Mechanical conditioning are intended to assess the mechanical stability of the contact interface under field conditions. As noted previously in this chapter, disturbances of the contact interface can be driven by either thermal or mechanical forces. The thermal forces result indirectly from thermal expansion mismatch stresses, thermal cycling or thermal shock, while the mechanical forces are applied directly, mechanical shock or vibration.
The difference between thermal cycling and thermal shock is the rate of change of temperature between the upper and lower temperature limits. Thermal cycling is generally a slow change in temperature, often by cycling either the applied current or the oven temperature, while thermal shock is generally rapid by moving the samples between chambers at different temperatures. An oven suitable for thermal cycling is shown in Figure 2.116 and a dual chamber, thermal shock oven, in Figure 2.117.

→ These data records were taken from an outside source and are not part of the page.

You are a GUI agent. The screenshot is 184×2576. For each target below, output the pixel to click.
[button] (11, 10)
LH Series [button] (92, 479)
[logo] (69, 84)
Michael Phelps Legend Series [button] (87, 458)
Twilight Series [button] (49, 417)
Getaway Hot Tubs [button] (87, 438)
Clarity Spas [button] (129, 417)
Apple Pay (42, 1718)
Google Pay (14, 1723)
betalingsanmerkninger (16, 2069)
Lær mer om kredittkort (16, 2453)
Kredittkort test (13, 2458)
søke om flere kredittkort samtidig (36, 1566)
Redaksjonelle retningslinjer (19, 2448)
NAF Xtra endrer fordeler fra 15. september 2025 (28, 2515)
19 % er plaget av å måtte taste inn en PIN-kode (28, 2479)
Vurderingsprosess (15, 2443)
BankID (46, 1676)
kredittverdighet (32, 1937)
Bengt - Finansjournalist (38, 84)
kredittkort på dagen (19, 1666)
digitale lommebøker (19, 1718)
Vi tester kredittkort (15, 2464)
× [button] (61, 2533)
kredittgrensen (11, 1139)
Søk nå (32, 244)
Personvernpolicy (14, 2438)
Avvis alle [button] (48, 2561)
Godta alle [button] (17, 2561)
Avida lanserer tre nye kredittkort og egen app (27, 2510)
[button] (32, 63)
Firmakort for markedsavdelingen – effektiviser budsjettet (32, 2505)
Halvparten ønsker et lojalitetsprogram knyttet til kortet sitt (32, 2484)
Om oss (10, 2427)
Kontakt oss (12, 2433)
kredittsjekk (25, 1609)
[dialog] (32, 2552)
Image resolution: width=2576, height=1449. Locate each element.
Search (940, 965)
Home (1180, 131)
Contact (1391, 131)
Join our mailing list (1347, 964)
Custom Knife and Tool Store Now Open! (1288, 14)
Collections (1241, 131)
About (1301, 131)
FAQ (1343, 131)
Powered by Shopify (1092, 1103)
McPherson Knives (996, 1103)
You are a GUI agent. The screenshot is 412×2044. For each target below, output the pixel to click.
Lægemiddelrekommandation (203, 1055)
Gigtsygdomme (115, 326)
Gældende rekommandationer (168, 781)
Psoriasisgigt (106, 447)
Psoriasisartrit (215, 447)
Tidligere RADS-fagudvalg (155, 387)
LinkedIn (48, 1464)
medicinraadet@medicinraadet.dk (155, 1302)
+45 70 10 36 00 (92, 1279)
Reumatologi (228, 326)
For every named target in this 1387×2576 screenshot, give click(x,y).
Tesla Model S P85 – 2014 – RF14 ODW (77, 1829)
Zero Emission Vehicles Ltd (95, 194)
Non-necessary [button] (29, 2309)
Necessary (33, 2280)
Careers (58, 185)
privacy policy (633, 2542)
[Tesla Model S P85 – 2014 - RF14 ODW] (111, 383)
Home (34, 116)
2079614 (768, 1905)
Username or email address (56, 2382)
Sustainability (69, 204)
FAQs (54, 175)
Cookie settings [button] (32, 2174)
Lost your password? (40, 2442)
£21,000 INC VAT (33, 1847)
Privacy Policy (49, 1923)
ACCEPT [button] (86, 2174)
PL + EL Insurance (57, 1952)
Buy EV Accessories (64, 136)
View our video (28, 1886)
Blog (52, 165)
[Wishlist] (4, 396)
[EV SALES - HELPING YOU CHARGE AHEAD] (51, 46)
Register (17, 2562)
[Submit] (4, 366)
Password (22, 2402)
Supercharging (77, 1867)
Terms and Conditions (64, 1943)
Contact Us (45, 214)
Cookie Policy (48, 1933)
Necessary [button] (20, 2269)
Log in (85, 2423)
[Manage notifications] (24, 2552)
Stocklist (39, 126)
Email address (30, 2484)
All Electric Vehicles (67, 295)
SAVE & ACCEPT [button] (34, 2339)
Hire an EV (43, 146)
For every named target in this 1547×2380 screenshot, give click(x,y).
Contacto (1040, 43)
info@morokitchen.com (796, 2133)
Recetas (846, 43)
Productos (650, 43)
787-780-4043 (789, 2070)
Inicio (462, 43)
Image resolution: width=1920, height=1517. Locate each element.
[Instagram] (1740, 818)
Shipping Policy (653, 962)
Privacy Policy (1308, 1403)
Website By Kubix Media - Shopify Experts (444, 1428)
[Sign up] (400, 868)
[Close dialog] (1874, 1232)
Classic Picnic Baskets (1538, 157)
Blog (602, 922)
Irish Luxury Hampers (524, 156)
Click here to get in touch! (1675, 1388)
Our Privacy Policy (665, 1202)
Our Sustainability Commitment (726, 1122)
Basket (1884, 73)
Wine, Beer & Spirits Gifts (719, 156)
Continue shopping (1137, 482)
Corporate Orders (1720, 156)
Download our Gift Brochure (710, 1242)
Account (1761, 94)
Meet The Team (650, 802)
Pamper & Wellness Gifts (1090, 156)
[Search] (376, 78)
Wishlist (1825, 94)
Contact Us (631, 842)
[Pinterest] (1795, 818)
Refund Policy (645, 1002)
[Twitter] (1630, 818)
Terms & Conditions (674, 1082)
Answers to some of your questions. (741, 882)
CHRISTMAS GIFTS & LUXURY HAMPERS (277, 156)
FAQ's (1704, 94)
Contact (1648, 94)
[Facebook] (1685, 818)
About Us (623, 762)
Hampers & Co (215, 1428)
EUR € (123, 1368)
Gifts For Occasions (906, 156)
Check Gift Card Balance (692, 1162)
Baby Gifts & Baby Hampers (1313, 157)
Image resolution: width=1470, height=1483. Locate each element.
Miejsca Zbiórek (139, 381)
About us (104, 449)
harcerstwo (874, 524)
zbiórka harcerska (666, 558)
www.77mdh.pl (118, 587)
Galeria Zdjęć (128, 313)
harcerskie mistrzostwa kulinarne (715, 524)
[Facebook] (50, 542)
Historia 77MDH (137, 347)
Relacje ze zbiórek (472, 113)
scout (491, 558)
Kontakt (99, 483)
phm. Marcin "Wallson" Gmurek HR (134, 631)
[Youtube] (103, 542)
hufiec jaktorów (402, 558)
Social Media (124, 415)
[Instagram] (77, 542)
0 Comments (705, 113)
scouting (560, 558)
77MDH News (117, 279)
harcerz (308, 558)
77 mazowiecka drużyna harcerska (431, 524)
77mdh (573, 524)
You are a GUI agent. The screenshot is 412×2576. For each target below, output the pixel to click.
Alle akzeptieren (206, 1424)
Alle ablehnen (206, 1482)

Thermal shock is further differentiated by the different thermal response times of the connector and system components. While the magnitude of the applied stresses may be the same for a given temperature change, the rate of application of the stresses in thermal shock is generally a more demanding environment. The thermal stresses realized are dependent on the size of the connector because the differential change in length is dependent on the length of the connector or system. This fact should be taken into consideration when selecting the samples to be tested. Table 2.7 lists typical conditions of thermal shock.
Mechanical shock is generally intended to simulate transportation stresses, though there are some connector environments, e.g. automotive that experience mechanical shocks as a part of their application environment. The G values and number of shocks applied are application dependent.